---------- TEXTO EXIBIDO

Estratégia das mais complexas
estruturou a transnacional de agroquímicos Syngenta®. Percebendo que
se manter exclusivamente no suprimento de insumos aos cafeicultores
estaria limitando suas potencialidades de crescimento econômico,
buscou avançar na cadeia de valor criando empresa irmã que
aproximasse micro e pequenos torrefadores dos países do Hemisfério
Norte aos cafeicultores brasileiros11.
Valendo-se de derivativos financeiros que permitem a troca de café
por insumos e estimulando os cafeicultores a implementar boas
práticas agrícolas com rastreabilidade,
a empresa logrou, em 2011, negociar cerca de 300 mil sacas com
garantias ao torrefador de entrega de produto com alta qualidade,
angariando assim significativo prêmio para o produtor. A empresa
incentiva a contratualização entre as
unidades de produção e os industriais conferindo horizonte econômico
para a atividade agrícola. Ao internalizar margens por meio do
avanço na cadeia de valor (encurtamento da rede de intermediação) e
propiciar menor volatilidade nos preços recebidos pelos
cafeicultores, a empresa criou uma espécie de jogo
ganha-ganha, sendo exemplo mais palpável de
consolidação de uma classe média rural, orientação que
aparentemente, ainda, não sensibiliza as esferas dos governos.
São poucos os casos entre as
torrefadoras que atuam no mercado brasileiro que ao seu modo saíram
dos trilhos. O Café do Centro®, por exemplo, conduzido por dupla de
jovens empreendedores, apostou no mercado gourmet; na segmentação da
linha de cafés (seleção por regiões/estados produtores); em
embalagens desenhadas com estilo; na recusa ao varejo tradicional
voltando-se para o suprimento do mercado institucional e na
internacionalização da marca por meio do
franqueamento. Adotando esse rol de
estratégias, a empresa conseguiu crescer a taxas de dois dígitos nos
últimos anos, obtendo ainda reconhecimento de alta excelência no
mercado japonês, onde já soma três estabelecimentos servindo o café
que é inteiramente processado, embalado e exportado a partir de sua
torrefadora em Adamantina/SP.
Outra torrefadora que se destacou no
cenário brasileiro foi o Café Bom Dia® de Varginha/MG. Firmemente
decidido a agregar valor ao produto seu CEO decidiu-se por exibir
seu café Marques de Paiva nas gôndolas das lojas do
Walmart® estadunidense. Não apenas conseguiu
distribuir seu café na rede como ainda, em prova cega conduzida por
rede de televisão de ampla penetração no país, selecionou-o como o
produto de melhor relação custo/benefício disponível naquela rede. A
ousadia do empresário associada ao momento oportuno (enquete
televisiva) alçou a companhia a patamares que outras, congêneres,
sequer um dia cogitaram.

--------------------

• _LISTA DE TAREFAS_
**a)** Reproduza fielmente o trecho do texto sobre o mercado de café que se abre com as palavras contendo "Outra torrefadora que" e se fecha com "um dia cogitaram.".
**b)** Leve adiante o texto sobre o mercado de café a partir do ponto em que ele para.
As entradas seguintes provêm de outra fonte.

---------- LINHAS DE DADOS

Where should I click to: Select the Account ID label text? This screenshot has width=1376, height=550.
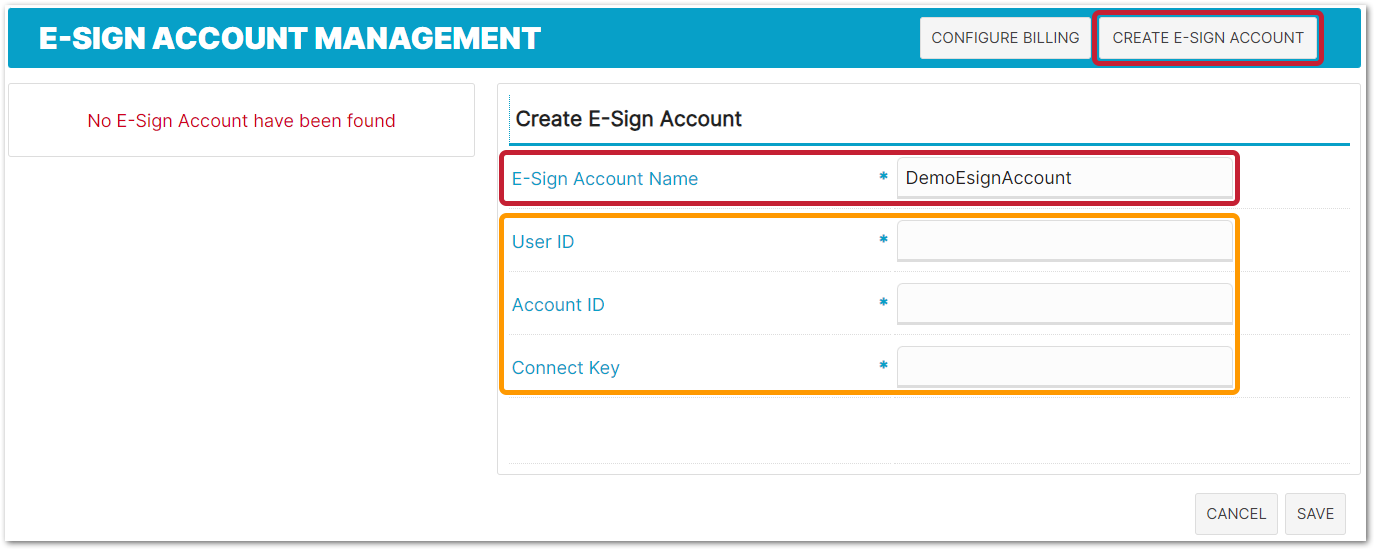point(558,305)
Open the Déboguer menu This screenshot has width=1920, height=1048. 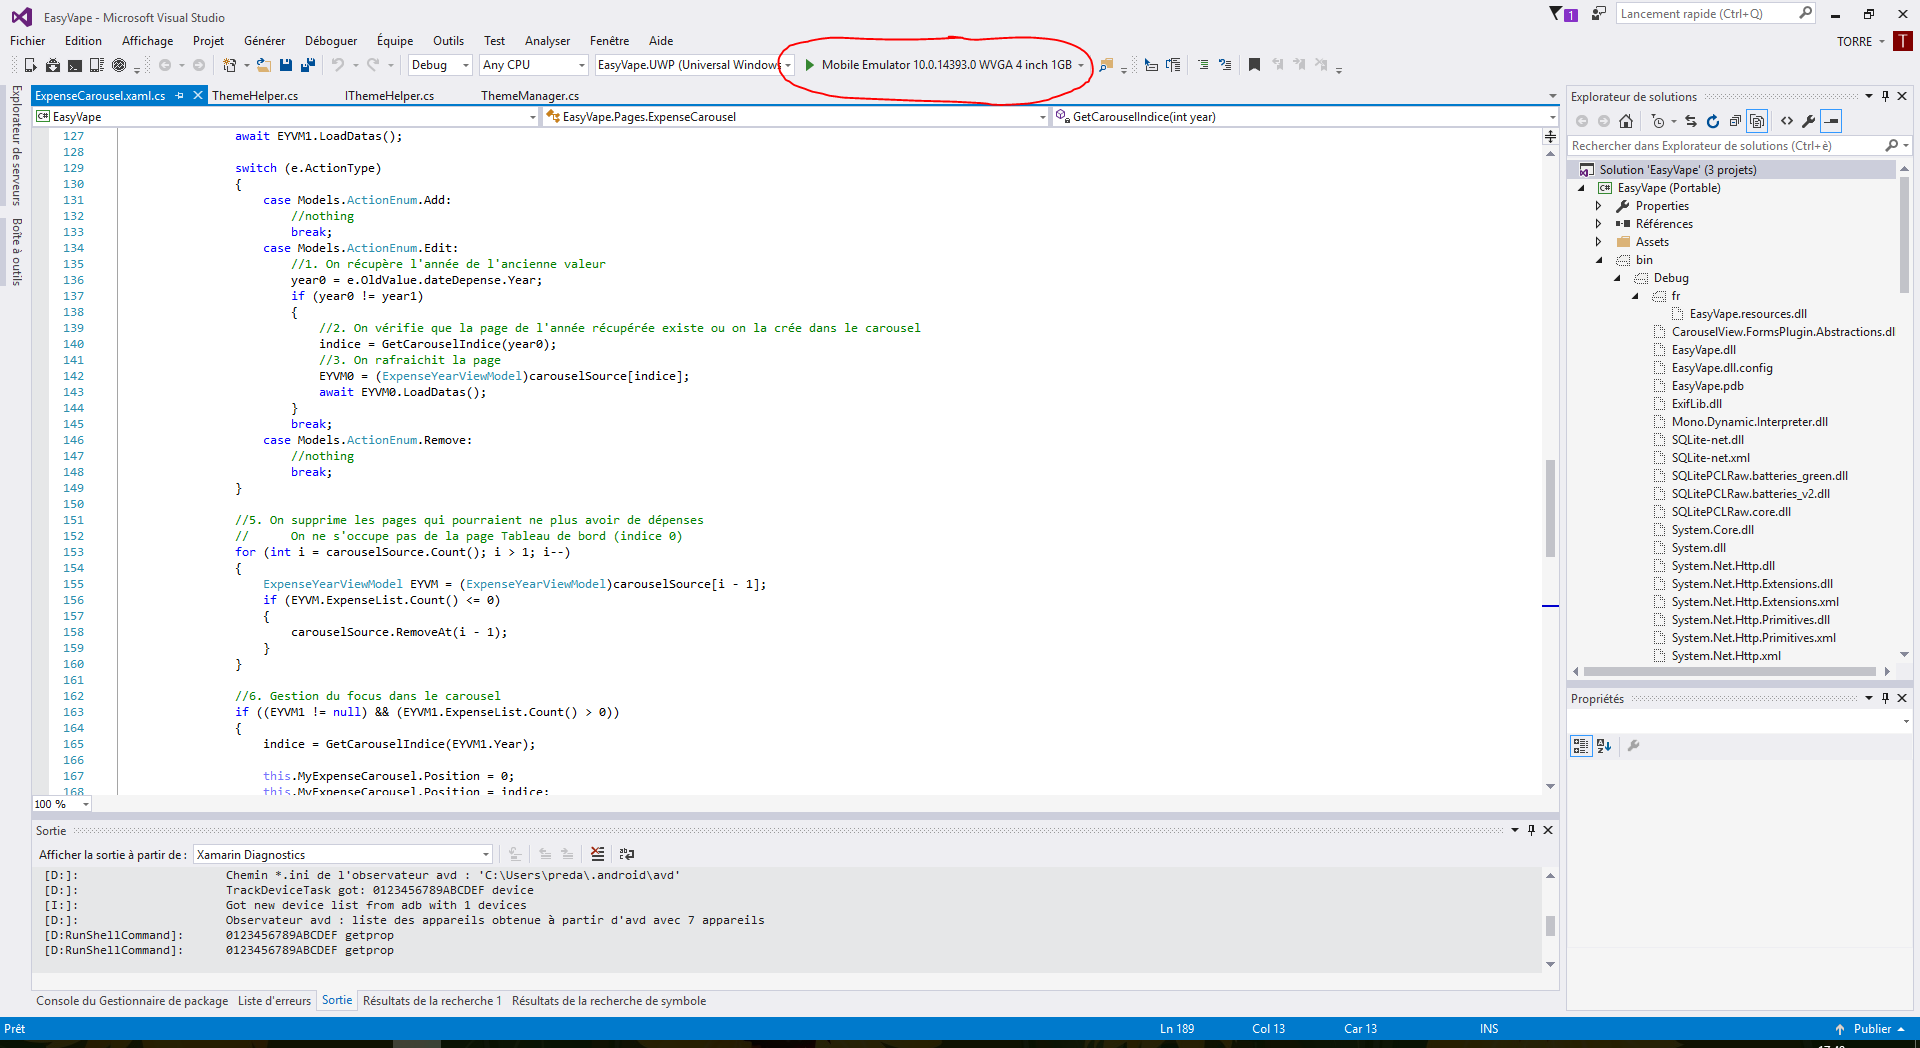[x=330, y=41]
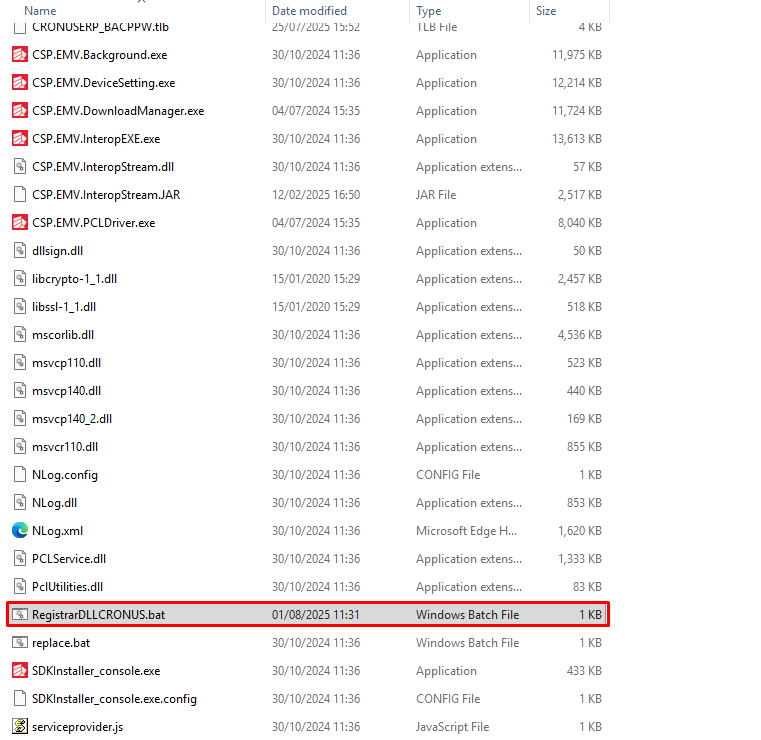Image resolution: width=761 pixels, height=740 pixels.
Task: Click the CSP.EMV.DownloadManager.exe red icon
Action: click(x=19, y=111)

--------------------

• _RESPOSTAS DAS TAREFAS_
**a)**
Outra torrefadora que se destacou no
cenário brasileiro foi o Café Bom Dia® de Varginha/MG. Firmemente
decidido a agregar valor ao produto seu CEO decidiu-se por exibir
seu café Marques de Paiva nas gôndolas das lojas do
Walmart® estadunidense. Não apenas conseguiu
distribuir seu café na rede como ainda, em prova cega conduzida por
rede de televisão de ampla penetração no país, selecionou-o como o
produto de melhor relação custo/benefício disponível naquela rede. A
ousadia do empresário associada ao momento oportuno (enquete
televisiva) alçou a companhia a patamares que outras, congêneres,
sequer um dia cogitaram.

**b)**
O fundador da rede de cafeterias
Starbucks® escreveu em sua autobiografia que a origem brasileira não
poderia participar do blend da
companhia por não reunir atributos de excelência, inverteu seu
posicionamento e, atualmente, adquire mais de 1 milhão de sacas do
produto verde amarelo. Após essa guinada, a empresa, que passou por
dificuldades financeiras entre 2007-2010, retomou trajetória de
crescimento, estimando haver espaço para a abertura de até 1.000
pontos de oferta da bebida apenas no Brasil12.
Para não especialistas os fatos são apenas ocorrências aleatórias,
quando na verdade, já entre os especialistas, o forte incremento da
origem brasileira no blend confirma sua
aptidão para o preparo espresso,
contribuindo para uma mais acentuada fidelização dos apreciadores,
pois a experiência sensorial de cada um se enobreceu. Não faltou
coragem para o CEO da companhia em por em prática a expressão
“esqueçam aquilo que escrevi”!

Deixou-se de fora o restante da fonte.